Opportunities for direct club institutional syndicated deals are increasing. Sponsors are becoming more comfortable with these relationships and the surety of execution they can provide when compared with the more broadly rated syndication route.
The pitfalls are the erosion of lending standards and the mispricing of risk as we see yield chasing and aggressive deployment targets in the infrastructure space.
Has the market been treated well by the regulators?
There is financial regulation that is having an impact on lending activities and a myriad of regulations affecting underlying borrowers and sponsors. As a lender you need to stay abreast of financial regulatory requirements that are having an impact on your own activity and on the competition’s.
There has been a softening in the application of the leveraged lending standards recently, facilitating more aggressive issuance in the sub-investment grade space. There is generally a more favourable regulatory disposition to lending activities. Underlying borrowers, particularly in the conventional power, oil and gas space are benefiting from a more lenient regulatory environment.
What makes sense in terms of geographic focus?
We believe a global remit allows for the greatest opportunity to build a diversified portfolio and pursue the best relative value opportunities across multiple credit and market cycles. We would encourage a focus on risk/return profile, and for investors to be thoughtful about what returns are realistically achievable. All too often we see a disconnect on this front, where investors desire senior secured sub-investment grade-type returns, but are only willing to take on investment-grade risk.
What returns can investors reasonably expect?
The infrastructure debt market spans the credit-quality spectrum, from high investment-grade down through to mezzanine debt. We believe that across the credit spectrum investors should be achieving a premium versus comparably rated corporate debt.

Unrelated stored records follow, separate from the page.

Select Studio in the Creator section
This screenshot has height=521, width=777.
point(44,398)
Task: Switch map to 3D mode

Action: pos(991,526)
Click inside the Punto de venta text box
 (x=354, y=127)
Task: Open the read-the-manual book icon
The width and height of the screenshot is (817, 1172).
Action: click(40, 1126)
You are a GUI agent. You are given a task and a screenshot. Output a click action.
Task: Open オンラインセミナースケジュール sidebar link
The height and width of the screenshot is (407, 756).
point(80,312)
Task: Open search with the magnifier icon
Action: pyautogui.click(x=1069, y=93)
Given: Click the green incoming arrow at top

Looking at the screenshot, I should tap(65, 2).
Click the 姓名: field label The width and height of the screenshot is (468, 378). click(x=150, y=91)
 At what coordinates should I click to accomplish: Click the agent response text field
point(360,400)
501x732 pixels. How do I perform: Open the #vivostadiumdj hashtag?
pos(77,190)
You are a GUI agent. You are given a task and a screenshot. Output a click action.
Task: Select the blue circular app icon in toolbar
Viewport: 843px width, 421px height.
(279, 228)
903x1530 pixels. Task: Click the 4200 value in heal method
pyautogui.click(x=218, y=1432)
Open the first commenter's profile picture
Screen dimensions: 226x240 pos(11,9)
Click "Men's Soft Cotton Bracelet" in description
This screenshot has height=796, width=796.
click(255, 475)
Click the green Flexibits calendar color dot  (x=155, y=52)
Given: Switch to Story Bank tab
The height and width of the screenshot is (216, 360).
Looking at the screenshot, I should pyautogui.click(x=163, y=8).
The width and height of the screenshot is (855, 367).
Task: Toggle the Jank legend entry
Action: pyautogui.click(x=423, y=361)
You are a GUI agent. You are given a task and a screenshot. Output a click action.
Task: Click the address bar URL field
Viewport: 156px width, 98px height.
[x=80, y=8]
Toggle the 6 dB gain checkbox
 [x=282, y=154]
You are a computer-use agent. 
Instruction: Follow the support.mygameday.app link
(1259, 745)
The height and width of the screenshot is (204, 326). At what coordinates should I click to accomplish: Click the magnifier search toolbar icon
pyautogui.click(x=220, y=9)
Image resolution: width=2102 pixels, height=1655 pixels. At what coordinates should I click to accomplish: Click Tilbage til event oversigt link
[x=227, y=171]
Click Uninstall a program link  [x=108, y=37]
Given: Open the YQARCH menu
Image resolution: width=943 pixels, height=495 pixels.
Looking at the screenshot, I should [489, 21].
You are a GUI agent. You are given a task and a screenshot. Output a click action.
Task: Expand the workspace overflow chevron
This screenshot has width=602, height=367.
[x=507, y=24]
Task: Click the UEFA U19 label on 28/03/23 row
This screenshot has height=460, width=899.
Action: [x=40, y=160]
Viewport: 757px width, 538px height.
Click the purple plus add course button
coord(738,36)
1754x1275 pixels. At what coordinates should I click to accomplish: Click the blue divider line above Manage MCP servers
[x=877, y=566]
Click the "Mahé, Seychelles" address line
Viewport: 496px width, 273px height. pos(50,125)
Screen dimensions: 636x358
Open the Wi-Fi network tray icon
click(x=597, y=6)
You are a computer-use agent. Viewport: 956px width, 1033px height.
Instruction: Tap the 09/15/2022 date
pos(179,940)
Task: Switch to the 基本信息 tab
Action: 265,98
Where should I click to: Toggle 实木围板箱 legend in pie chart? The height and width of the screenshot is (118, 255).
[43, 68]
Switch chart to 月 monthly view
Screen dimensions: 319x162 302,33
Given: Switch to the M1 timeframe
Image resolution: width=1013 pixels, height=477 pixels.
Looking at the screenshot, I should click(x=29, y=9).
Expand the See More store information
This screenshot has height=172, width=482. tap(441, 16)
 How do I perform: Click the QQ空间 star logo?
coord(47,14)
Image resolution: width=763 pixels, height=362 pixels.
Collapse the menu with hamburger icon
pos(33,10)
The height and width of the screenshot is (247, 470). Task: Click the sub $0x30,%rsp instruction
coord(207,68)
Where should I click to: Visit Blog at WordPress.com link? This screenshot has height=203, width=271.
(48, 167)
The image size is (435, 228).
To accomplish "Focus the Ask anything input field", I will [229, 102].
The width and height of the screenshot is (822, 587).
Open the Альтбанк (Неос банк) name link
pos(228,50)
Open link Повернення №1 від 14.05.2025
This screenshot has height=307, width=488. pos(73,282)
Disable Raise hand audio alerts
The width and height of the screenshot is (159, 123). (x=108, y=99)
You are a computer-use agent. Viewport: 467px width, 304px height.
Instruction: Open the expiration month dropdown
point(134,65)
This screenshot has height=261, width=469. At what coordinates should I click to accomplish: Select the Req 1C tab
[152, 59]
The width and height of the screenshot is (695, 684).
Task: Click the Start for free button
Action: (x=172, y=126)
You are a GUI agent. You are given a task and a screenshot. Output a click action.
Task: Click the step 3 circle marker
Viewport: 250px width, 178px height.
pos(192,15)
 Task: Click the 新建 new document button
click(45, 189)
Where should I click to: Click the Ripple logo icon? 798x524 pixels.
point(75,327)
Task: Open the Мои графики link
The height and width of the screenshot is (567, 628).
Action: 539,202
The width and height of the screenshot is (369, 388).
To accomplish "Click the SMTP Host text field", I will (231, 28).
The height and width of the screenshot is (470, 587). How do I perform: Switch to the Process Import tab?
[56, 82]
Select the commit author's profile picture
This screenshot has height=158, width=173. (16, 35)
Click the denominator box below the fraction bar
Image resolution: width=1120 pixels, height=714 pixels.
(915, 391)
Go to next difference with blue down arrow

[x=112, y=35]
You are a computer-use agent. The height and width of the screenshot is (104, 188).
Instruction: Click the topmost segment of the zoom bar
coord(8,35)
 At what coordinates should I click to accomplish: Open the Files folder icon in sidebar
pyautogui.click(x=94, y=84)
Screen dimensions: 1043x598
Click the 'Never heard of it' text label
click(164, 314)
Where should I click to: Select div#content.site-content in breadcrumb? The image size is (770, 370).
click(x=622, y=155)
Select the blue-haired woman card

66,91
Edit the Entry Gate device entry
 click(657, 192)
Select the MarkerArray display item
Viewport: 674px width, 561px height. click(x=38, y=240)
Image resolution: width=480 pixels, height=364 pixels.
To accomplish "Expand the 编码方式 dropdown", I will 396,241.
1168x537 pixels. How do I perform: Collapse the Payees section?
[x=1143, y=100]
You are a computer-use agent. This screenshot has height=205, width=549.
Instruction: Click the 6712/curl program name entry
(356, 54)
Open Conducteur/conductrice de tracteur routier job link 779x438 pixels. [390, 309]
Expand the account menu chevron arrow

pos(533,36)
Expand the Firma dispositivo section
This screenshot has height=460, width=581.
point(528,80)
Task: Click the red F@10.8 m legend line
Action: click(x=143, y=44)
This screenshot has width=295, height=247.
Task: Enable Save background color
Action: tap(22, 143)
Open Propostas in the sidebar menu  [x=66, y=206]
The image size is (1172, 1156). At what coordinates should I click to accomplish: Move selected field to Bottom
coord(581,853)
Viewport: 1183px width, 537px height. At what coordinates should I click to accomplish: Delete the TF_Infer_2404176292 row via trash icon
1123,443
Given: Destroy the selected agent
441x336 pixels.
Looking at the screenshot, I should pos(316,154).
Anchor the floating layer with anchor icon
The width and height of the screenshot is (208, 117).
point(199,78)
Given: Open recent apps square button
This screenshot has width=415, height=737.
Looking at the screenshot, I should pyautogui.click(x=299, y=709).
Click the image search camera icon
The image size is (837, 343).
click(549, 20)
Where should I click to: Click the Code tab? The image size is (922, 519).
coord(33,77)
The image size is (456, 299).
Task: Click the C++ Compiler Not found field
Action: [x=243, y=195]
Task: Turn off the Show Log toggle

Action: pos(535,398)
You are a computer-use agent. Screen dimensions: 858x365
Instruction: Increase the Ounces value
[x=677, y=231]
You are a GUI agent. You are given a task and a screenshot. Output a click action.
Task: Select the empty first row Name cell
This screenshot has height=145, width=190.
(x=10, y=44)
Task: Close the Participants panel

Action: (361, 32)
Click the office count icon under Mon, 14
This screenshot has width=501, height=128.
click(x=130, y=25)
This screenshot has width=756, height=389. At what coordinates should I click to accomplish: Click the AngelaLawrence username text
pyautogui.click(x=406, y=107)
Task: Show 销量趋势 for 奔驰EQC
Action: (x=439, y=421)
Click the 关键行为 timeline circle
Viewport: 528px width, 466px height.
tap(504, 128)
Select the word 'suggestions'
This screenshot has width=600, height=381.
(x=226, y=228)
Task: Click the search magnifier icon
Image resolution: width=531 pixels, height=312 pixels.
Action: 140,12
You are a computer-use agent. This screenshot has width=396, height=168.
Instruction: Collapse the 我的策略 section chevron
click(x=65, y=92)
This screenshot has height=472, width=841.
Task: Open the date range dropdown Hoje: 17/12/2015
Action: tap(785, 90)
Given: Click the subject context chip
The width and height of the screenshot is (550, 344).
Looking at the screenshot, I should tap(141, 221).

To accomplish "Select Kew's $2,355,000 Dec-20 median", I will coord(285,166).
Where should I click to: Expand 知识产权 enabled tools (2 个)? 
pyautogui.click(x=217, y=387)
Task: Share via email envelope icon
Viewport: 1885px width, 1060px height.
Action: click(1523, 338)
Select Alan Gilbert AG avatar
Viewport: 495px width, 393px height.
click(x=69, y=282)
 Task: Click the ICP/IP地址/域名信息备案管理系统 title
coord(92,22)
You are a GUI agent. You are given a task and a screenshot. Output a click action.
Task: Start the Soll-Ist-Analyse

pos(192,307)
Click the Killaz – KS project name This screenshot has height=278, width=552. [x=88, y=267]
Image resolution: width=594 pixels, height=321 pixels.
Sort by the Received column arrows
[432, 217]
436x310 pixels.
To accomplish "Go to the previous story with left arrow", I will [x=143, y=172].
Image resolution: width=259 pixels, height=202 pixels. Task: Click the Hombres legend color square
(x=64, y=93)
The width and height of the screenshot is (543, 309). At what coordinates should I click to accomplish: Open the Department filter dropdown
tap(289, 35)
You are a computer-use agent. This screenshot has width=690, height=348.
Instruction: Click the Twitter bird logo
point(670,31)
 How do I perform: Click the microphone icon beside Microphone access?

However, the degree of premium/relative outperformance differs significantly between investment grade, where it is modest, and senior secured sub-investment grade, where it is meaningful.
And what do they benchmark against?
Benchmarking varies from client to client. That being said, there should be an element of relative value benchmarking when investing in energy, when compared with providing debt in other sectors.
What will be making the headlines in energy debt this time next year?
Some potential headlines we envision are big offshore wind projects starting to come on to the market in the US, operators of LNG facilities seeking to take on additional debt on the back of export facilities becoming operational, continued development of the Permian Basin, and the economics of solar and wind power following the phasing out of government subsidies.
Infrastructure debt fundraising falls short
Investors say they are interested, but few are putting their money where their mouths are, finds PDI’s Rebecca Szkutak
Infrastructure debt fundraising hit a lull as the market entered the second half of the year. Fund managers had held final closes on a little more than $800 million across two vehicles, compared with $3.2 billion across four funds at the start of Q3 in 2018. The number looks increasingly bleak when stacked next to the amount of capital being sought by infrastructure debt managers. According to Infrastructure Investor data, funds in market are seeking more than $27 billion.
However, the lull may be temporary, as the strategy is viewed favourably by investors. LP Perspectives 2019, a limited partner survey from another sister publication, Private Equity International, found that 27 percent of investors were looking to increase their allocation to infrastructure. Within that, 92 percent of participants wanted to increase their allocation to infrastructure debt specifically or keep it the same, with only 8 percent looking to reduce it.
Notable infrastructure debt funds include the Westbourne Infrastructure Debt Opportunities Fund II, which is targeting $3 billion; the Global Infrastructure Partners Spectrum Fund, which is targeting $1.5 billion; and AXA European Infra Senior I, which is targeting €1.5 billion.